In the Constitutional Court, MVC had also asked that Parliament should be ordered to “continuously and systematically” record donor information. Even though the MVC won overall in the high court, that court had refused to grant this particular order. The MVC then appealed this aspect at the Constitutional Court.

But the appeal was dismissed, and the Constitutional Court said it was up to Parliament to decide on whether to report regularly on political party funding from private donors, because if the court intervened it would be contrary to the doctrine of the separation of powers.

Speaking in Parliament on Wednesday, the chairperson of Casac’s advisory panel on the Bill, Richard Calland, said if it was passed, the Political Party Funding Bill could become one of South Africa’s finest pieces of legislation.
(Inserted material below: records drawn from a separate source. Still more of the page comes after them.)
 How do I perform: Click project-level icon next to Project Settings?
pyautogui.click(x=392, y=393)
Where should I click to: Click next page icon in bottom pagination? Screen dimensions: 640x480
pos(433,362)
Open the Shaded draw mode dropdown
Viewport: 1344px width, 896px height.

Casac proposed that the threshold for a secret donation be dropped to R50 000 and cautioned that, “to a smaller party, with a modest budget, R99 000 could [buy the donor secret influence]”.

The media’s concerns with the Bill centred on access to information about donors if secret donations were allowed and the absence of a disclosure regime that would apply to political party investment funds.

AmaBhungane Centre for Investigative Journalism advocacy co-ordinator Karabo Rajuili said: “The Bill is completely silent on this matter. We would recommend either parties’ investment arms should be prohibited in totality or, if that’s not possible, there should be a public disclosure regime around any money that parties are able to draw from dividends and company shares.”

The Free Market Foundation recommended postponing the implementation of the Bill. Its submission warned that it could dissuade companies that do business with the state from making further donations to opposition parties.

One of the only areas of agreement on the Bill at the NCOP hearings was the establishment of a multiparty fund.

The proposed fund would hold all donations to the political parties above a R100 000 threshold, and would then distribute a third of each donation proportionally according to the vote count.

Public hearings are expected to continue this month in provincial legislatures around the country. The NCOP will then decide whether the Bill should be passed or sent back to the National Assembly.